Il parle, d’une voix libre d’aller dans l’aube de ses mots et d’écrire un secret aux pages du chemin.


**

il va, portant ce feu nocturne au destin de fumée, dérobant un soupçon de clarté à chaque aube qu’il passe et l’offrant sans compter aux oiseaux des hasards

tant pis si ses pieds cognent sur la pierre, si baillent ses chaussures, seules valent les rares extases que paie, pour prix de l’être-au-monde, une verticalité difficile à prouver

il a, au bout des doigts, ces parcelles d’aurore par quoi tout recommence et par quoi tout s’éteint dans les jours indigents, ce qui fait de la mort un prétexte à renaître pour un perpétuel étonnement

il est possible que devienne une force l’aveu de sa faiblesse, que s’épuise son sang dans l’aubier de ses doutes, possible encore que sa fièvre d’innocence délivre un ferment de beauté, que se perde sa voix entre abîme et lumière, entre le « non » d’une défaite et le « oui » d’un espoir

il va, sur ce chemin balayé de cendres nomades, suivant par la pensée quelque flammèche folle, dérouté souvent de lui-même comme quelqu’un, sous le soleil des jours, trébuche sur l’énigme de cette ombre qui le précède

**


C’est un chemin de croix, de pierres épigées, de clous jetés à la gueule d’un monde qui ne se souvient pas.

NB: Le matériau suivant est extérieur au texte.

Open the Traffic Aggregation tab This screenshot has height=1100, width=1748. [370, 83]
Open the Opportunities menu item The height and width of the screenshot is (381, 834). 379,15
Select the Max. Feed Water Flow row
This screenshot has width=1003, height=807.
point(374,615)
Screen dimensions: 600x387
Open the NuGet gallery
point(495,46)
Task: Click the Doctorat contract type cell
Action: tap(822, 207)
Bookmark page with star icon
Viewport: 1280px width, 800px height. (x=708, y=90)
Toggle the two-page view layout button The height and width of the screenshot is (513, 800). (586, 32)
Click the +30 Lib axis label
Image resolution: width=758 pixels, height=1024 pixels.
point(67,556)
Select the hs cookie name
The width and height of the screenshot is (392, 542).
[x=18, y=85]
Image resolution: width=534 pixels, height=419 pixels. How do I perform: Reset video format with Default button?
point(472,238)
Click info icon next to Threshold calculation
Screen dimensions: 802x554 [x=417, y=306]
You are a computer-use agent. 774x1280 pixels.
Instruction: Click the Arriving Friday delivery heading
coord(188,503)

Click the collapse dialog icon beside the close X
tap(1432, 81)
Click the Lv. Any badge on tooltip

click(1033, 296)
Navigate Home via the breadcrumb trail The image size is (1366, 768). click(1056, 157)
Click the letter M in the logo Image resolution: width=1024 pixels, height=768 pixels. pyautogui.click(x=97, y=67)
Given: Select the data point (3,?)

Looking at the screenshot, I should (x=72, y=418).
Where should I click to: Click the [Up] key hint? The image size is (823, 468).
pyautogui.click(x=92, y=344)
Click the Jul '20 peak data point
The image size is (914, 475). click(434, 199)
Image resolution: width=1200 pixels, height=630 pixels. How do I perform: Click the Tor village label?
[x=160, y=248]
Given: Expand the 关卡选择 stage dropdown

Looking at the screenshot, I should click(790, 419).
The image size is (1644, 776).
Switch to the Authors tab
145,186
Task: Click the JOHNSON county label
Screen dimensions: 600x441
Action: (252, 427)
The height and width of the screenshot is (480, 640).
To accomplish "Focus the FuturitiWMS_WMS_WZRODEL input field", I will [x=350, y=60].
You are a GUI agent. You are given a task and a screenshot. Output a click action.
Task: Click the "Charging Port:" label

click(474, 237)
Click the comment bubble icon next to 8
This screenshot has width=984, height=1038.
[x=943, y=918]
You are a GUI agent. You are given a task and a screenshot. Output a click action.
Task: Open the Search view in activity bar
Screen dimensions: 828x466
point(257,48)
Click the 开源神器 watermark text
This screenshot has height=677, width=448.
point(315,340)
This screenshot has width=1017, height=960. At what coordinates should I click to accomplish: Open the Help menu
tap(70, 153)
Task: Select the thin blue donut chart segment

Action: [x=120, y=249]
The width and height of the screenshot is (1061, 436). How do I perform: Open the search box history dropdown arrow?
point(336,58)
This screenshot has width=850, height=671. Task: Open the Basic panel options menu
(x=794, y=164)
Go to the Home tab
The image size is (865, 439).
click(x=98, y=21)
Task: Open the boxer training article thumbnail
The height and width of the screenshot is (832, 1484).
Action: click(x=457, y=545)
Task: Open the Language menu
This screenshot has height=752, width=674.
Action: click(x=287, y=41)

Voici qu’il va plus loin, près des feux morts et des saisons anciennes, qu’il laisse aller son chant dans la ferveur étale des genêts et des ronces, en cet endroit où l’âge sue d’un reste d’existence.

Voici qu’il passe encore, maillant au poids de sa jeunesse la ridée du silence. On l’entend marmonner un fragile matin, bafouiller quelques peurs et quelques souvenirs aux lampes du rivage, ânonner d’anciens noms que la pierre a creusés.

C’est un ange dans le matin donné! Il marche sur l’herbe tendre de la mélancolie, arpente l’heure bâtie de gorges sèches, de bouches anémiées… Et pourtant parle encore. Parle d’une voix d’ange: fragile flux de lèvres qui lève aux feux du jour.

Étrange est cet écho qui fleure à la lumière, quand l’horizon accueille le fruit de son murmure. Il charrie l’ombre, jusqu’à ses pas, venue.

Mais c’est d’espoir et de bonheur que brûle le demain.